» Work to complete
An exact reproduction of all the data is needed, with no images in it.

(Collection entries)
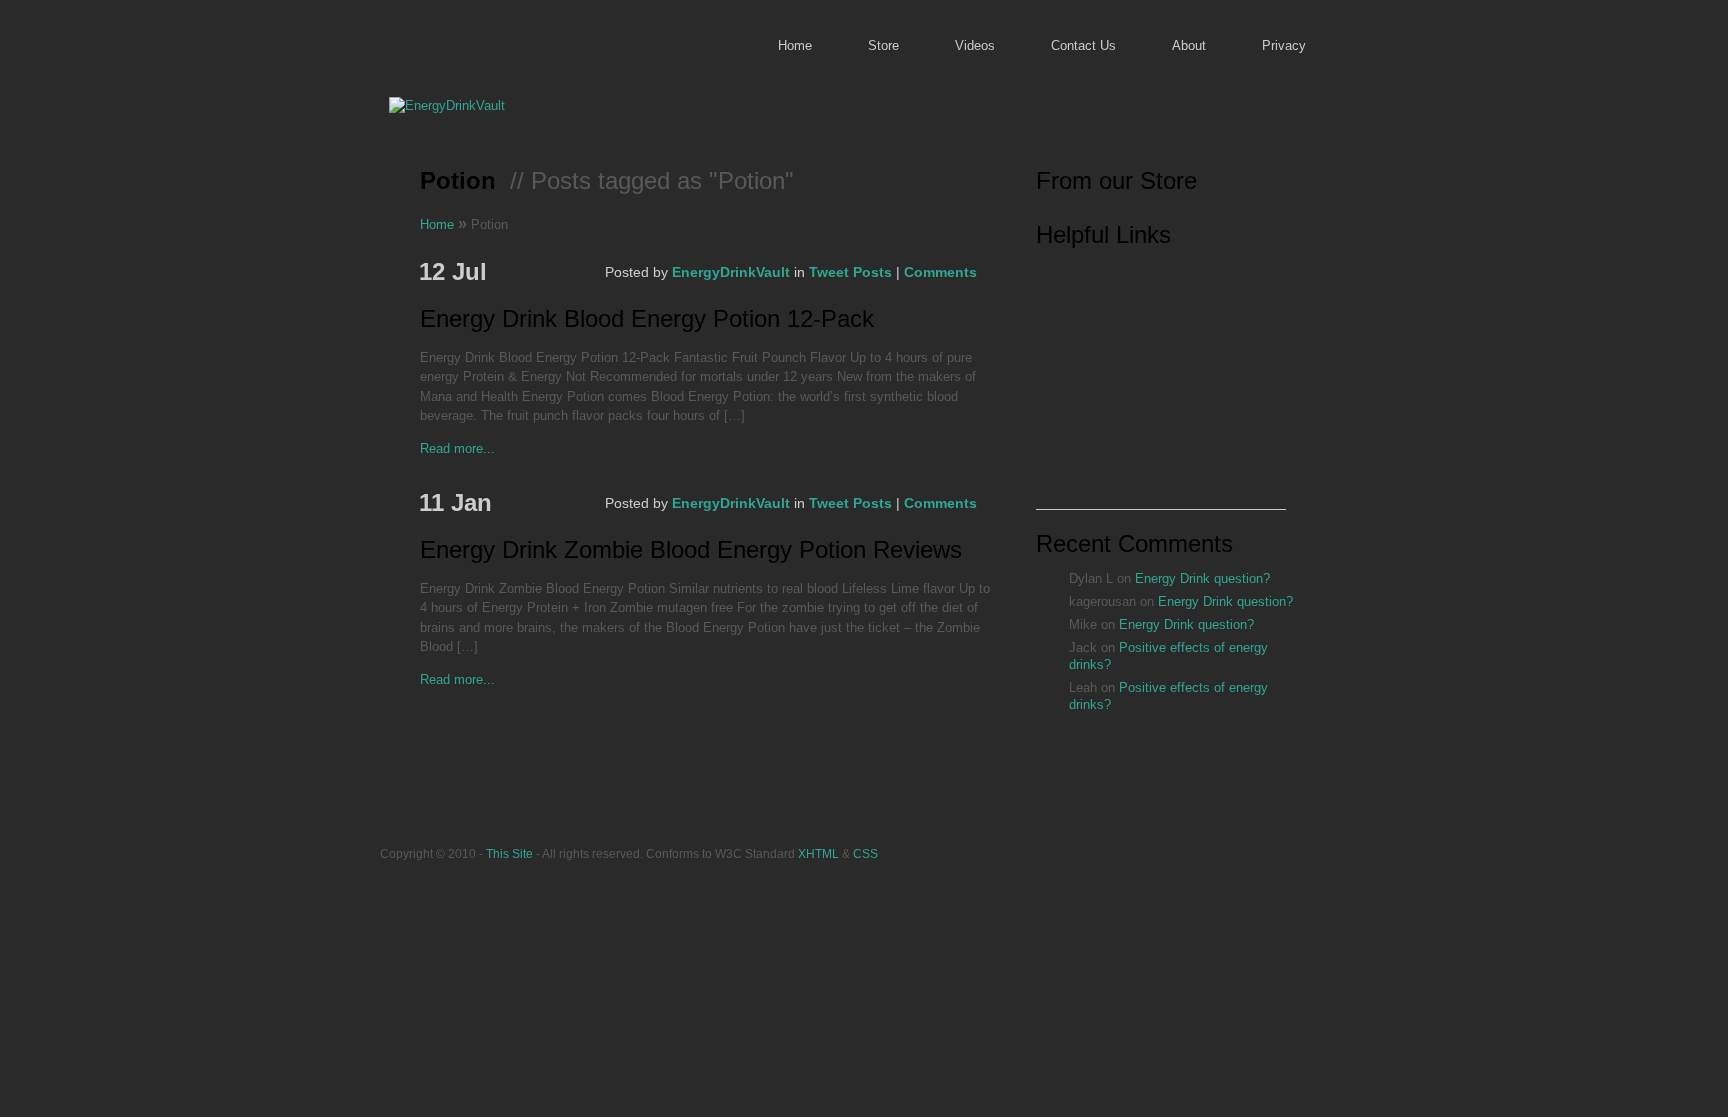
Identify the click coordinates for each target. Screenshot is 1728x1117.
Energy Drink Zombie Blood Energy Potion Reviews (691, 550)
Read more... (457, 448)
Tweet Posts (850, 272)
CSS (865, 853)
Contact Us (1083, 45)
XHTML (818, 853)
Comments (940, 272)
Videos (975, 45)
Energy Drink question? (1202, 578)
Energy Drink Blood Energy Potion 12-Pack (647, 319)
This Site (509, 853)
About (1189, 45)
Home (795, 45)
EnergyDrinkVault (731, 272)
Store (883, 45)
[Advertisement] (1161, 384)
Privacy (1284, 45)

» Answer to the problem
Identify the click coordinates for each target. Screenshot is 1728x1117.
Energy Drink Zombie Blood Energy Potion Reviews (691, 550)
Read more... (457, 448)
Tweet Posts (850, 272)
CSS (865, 853)
Contact Us (1083, 45)
XHTML (818, 853)
Comments (940, 272)
Videos (975, 45)
Energy Drink question? (1202, 578)
Energy Drink Blood Energy Potion 12-Pack (647, 319)
This Site (509, 853)
About (1189, 45)
Home (795, 45)
EnergyDrinkVault (731, 272)
Store (883, 45)
[Advertisement] (1161, 384)
Privacy (1284, 45)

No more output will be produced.